Antoine Grimaud
Chapitre XVI
OÙ FIXIDORE FIXOURS,
DÉSIREUX DE S’INSTRUIRE,
FAIT L’ÂNE POUR AVOIR DU SON
Vapeur à coque métallique de mille cinq cent cinquante-quatre Ours-Cubiques de capacité et développant la puissance de deux cent quarante-huit Grizzlys-Vapeur, le Rangours comptait parmi les fleurons de la Guilde Trigonale sur les eaux du Panda’Land et du Jap’Ourson. Il n’avait cependant pas la même classe que le Mongourslia et Tiomiez Lupp ne put donc louer pour Sheb. Aourseda une tanière qu’il jugeât digne d’elle. Heureusement le séjour à bord durerait moins de douze ours, et l’oursonne ne craignait pas les litières un peu dures.
Peu à peu Sheb. Aourseda découvrait ses hôtes. Dès qu’elle le pouvait, elle leur manifestait toute sa gratitude. L’impassible gentillours la laissait faire. Il avait ordonné que la jeune oursonne soit parfaitement servie et s’en assurait discrètement. Plusieurs fois l’ours il entrait chez elle et, s’il ne grommelait point, il se montrait fort attentif. Elle pensait parfois, un peu triste, qu’il n’agissait que poussé par sa bonne éducation de gentillours. Elle craignait de l’ennuyer. Patte d’Ours – il avait bien reniflé qu’elle trouvait du charme à son ours-maître – commença alors de lui en dévoiler le tempérament insolite. Il conta aussi les raisons de leur course effrénée de par le globe. La truffe de Sheb. Aourseda s’en retroussa d’amusement.
Au cours de leurs entretiens, elle décrivit à son tour sa jeunesse d’Oursassise, fille d’un nabab local, complétant les grésillements de Ma’Ours. Dans le trigone les Oursassis, agropastoraux aux origines, doivent leur immense richesse à la culture des cotonéasters aux fruits rouges et orangés et des agrostides vivaces. Et l’on vit un de ces ours, Musg Kéniz Kikikwa, distingué par sa Très Grincheuse Ursidée lorsqu’il partit s’installer à King-Kong-Bear. C’était précisément cet oncle maternel dont elle se demandait s’il accepterait de lui accorder asile et sûreté. Myb. Lupp grommelait qu’il s’en occuperait : il existait inévitablement une solution.
Mais Sheb. Aourseda se souciait-elle vraiment de son sort ? Même pas ! C’est en toute confiance qu’elle contemplait son sauveur – si séduisant et rassurant – de ses prunelles “ aussi sombres que les gouffres sans fond du Jonémæ ”. Lupp, gourmé et guindé comme une ceinture fraîchement amidonnée, était-il cependant ours à explorer ces gouffres ?

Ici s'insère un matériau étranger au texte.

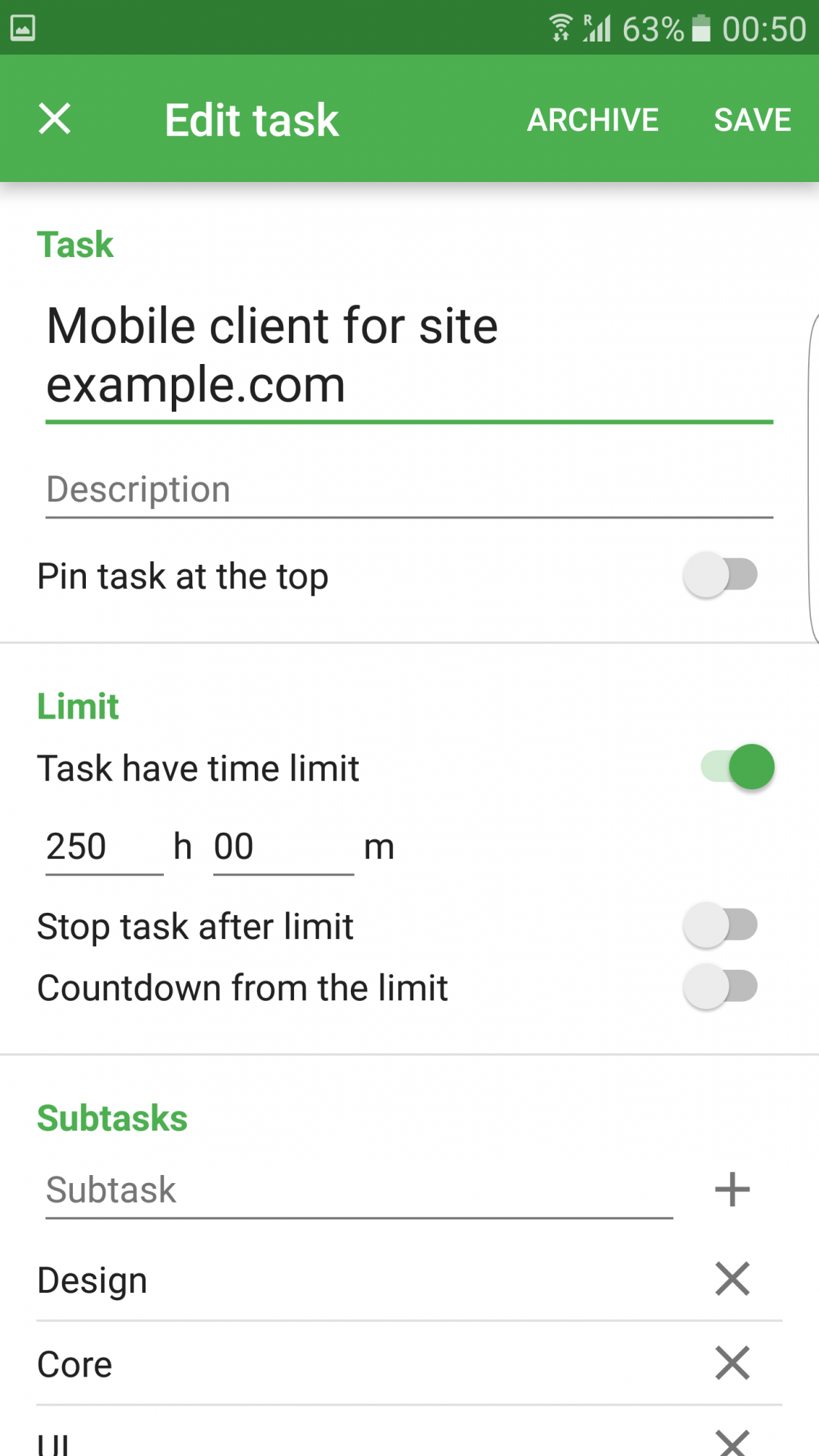Save the edited task
This screenshot has height=1456, width=819.
click(x=752, y=120)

La croisière du Rangours se passait au mieux, par une mer calme et sous un vent régulier et puissant qui entraînait le cabotier. On approcha l’archipel d’Ergéner et on distingua nettement le Zeggmi-Pic dressé à mille cinq cent et un Pieds d’Ours, une Griffe, un Poil et deux cent soixante-seize oursièmes au-dessus de l’horizon, repère souvent utile aux gars-ours marins.

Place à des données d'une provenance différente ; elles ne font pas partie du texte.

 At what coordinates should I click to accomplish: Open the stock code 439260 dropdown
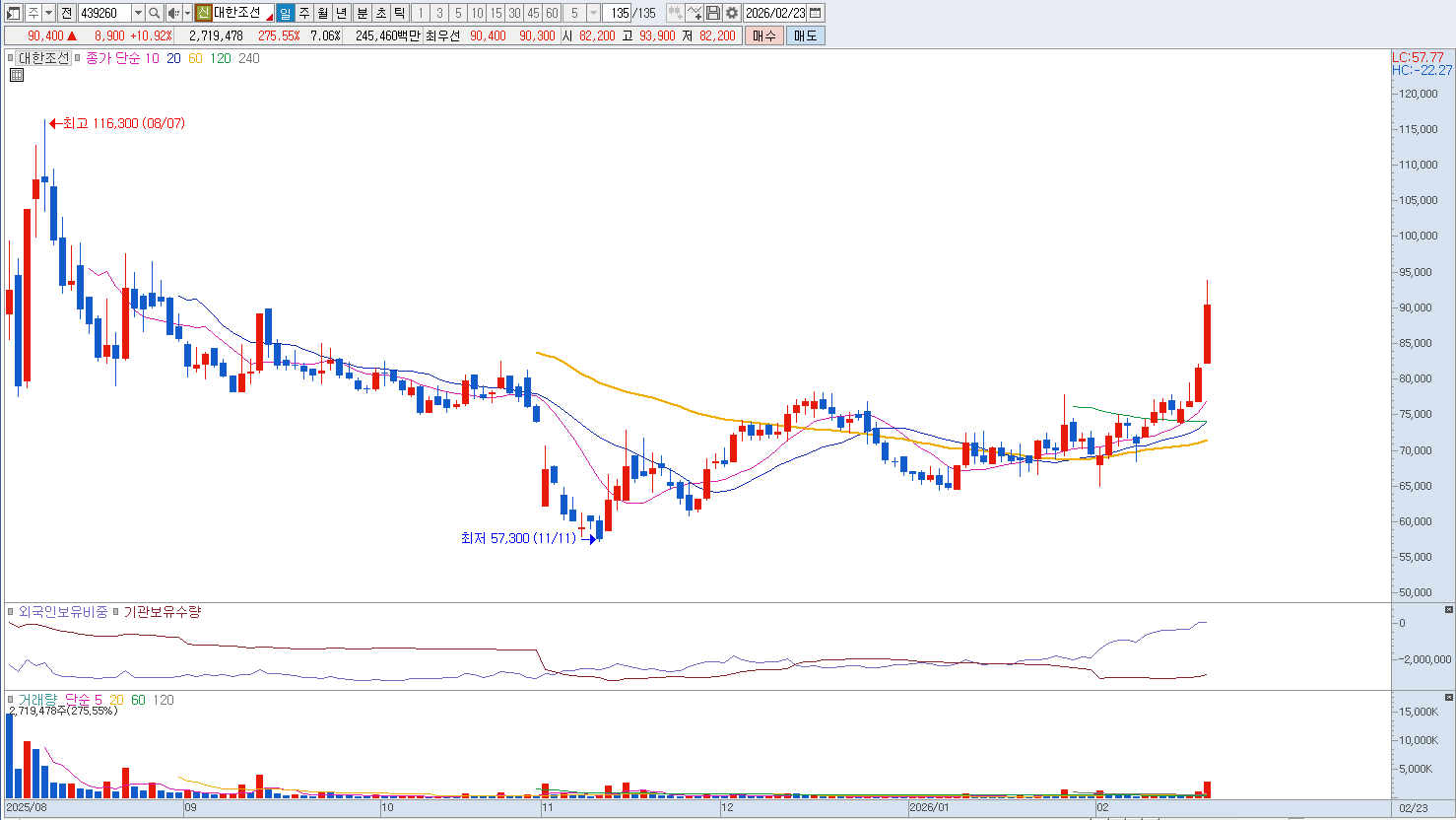(x=138, y=13)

On cabotait toujours à odeur de la terre. Les sanguinaires Papours1, terribles habitants des lieux, ne tentèrent rien contre les pérégrins. [ Note 1 : On a l’habitude de classer ces ours au plus bas de l’espèce. Il est vrai qu’ils ne sentent pas bon mais, bien qu’on n’ait jamais trouvé leurs cimetières, c’est mensonge que de les prétendre ursinophages. Ils n’ont jamais mangé d’ours, ou ne s’en souviennent plus, ou il y a bien longtemps.]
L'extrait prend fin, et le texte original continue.